→ **TASK TO CARRY OUT**:
Among the entries, find each line that includes the string "Given" and list it.

→ **Stored items**:
★ ★ ★ ★

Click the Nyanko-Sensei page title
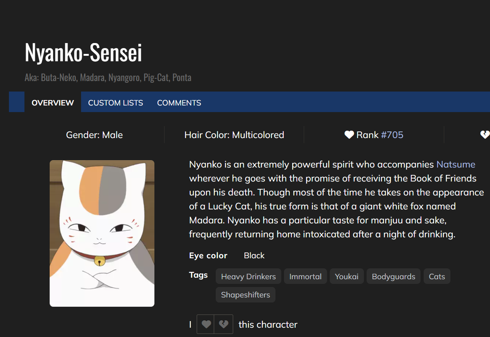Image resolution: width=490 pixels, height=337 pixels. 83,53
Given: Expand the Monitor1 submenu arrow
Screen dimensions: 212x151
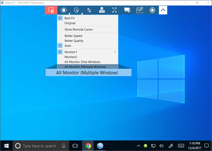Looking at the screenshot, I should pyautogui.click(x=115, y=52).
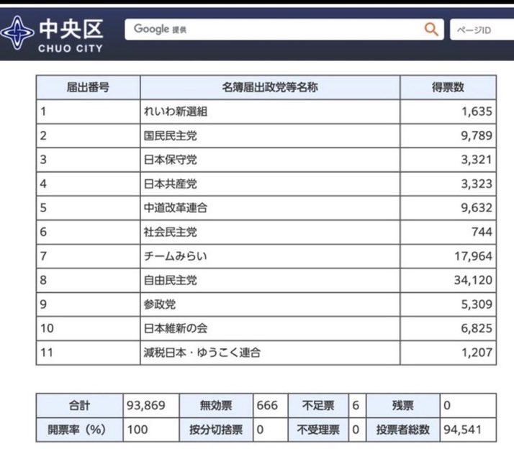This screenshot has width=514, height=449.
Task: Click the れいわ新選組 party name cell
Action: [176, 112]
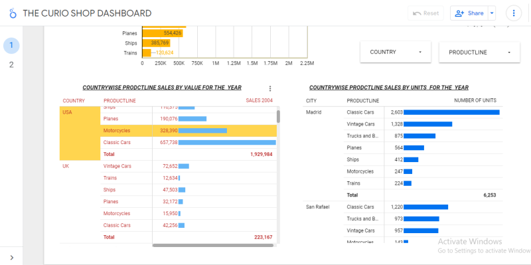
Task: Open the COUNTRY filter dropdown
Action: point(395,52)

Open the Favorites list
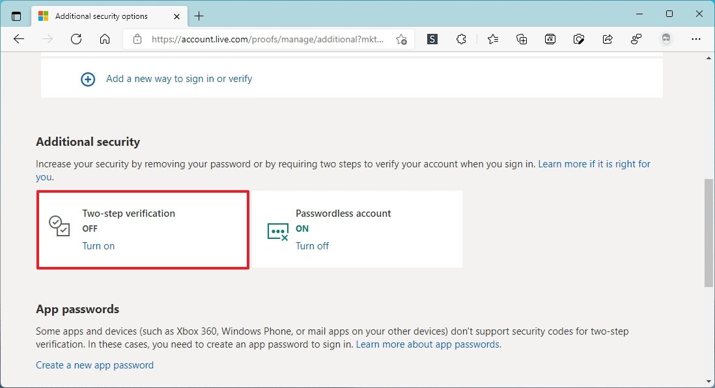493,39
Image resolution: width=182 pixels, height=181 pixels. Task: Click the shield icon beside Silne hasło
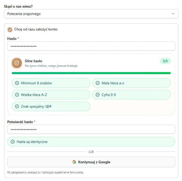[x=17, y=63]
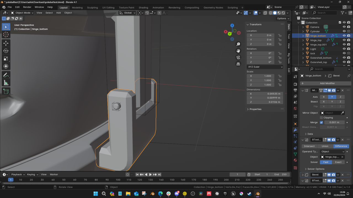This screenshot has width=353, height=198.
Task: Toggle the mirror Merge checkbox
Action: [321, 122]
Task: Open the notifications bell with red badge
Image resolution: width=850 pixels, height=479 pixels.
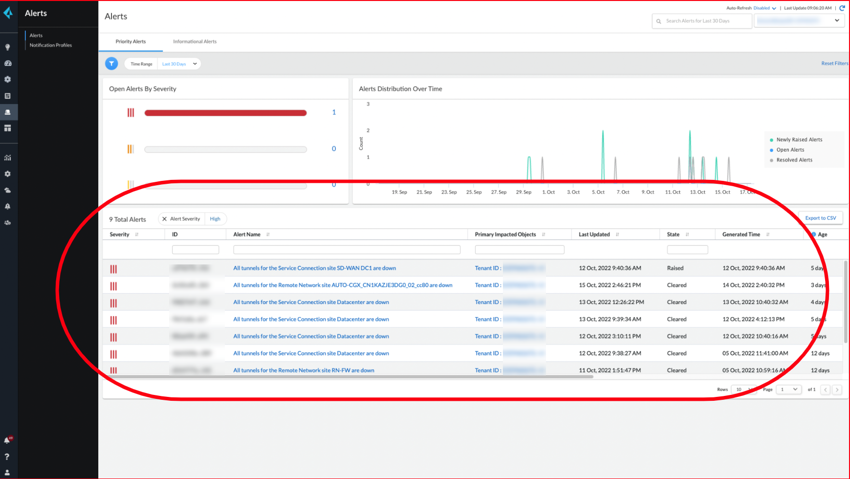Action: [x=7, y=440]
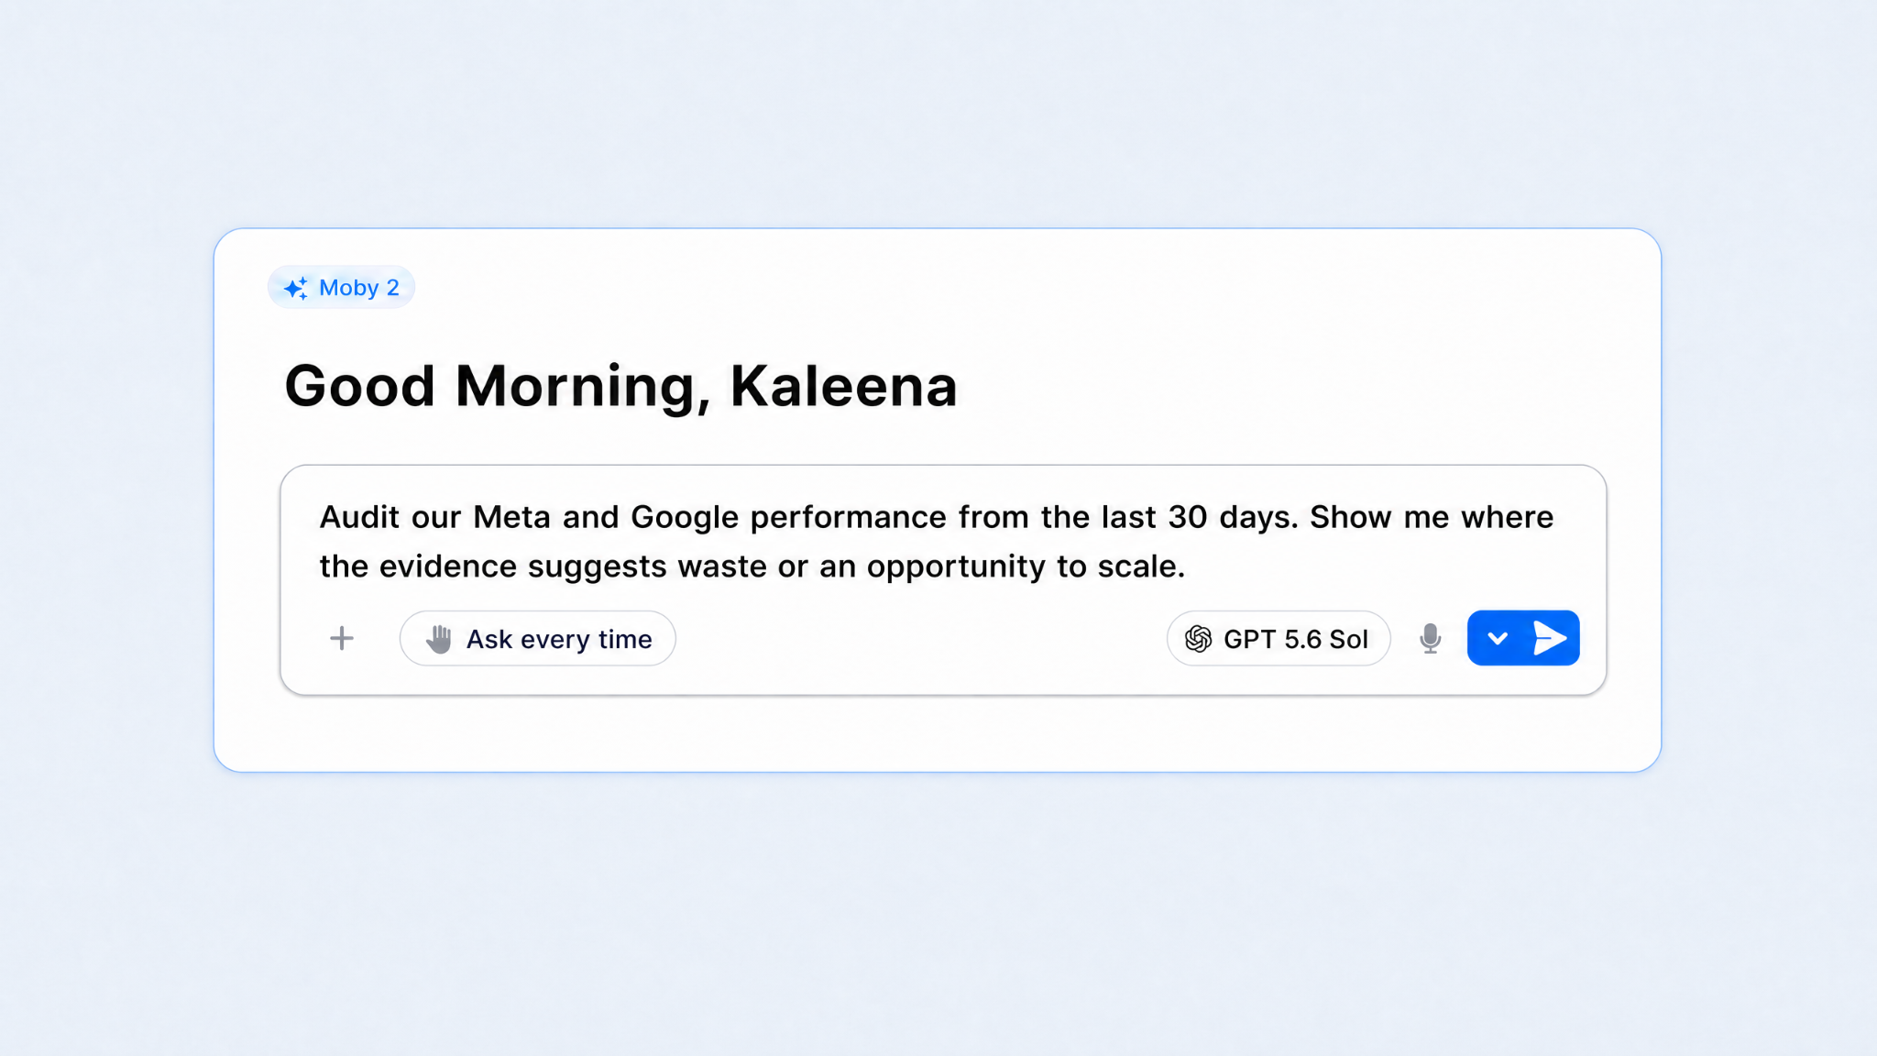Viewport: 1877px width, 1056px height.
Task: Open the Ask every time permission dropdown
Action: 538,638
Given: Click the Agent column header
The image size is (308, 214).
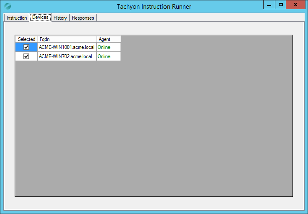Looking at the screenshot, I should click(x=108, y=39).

★ ★ ★ ★

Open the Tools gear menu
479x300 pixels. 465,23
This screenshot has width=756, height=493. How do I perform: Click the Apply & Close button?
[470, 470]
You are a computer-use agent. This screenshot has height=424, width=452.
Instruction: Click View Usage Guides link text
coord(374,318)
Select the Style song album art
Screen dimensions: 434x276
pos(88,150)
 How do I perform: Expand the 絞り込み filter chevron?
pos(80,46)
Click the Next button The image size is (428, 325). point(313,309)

★ ★ ★ ★

→ **EXERCISE RESPONSE**:
Given: Expand the Monitor1 submenu arrow
Given: Click the Agent column header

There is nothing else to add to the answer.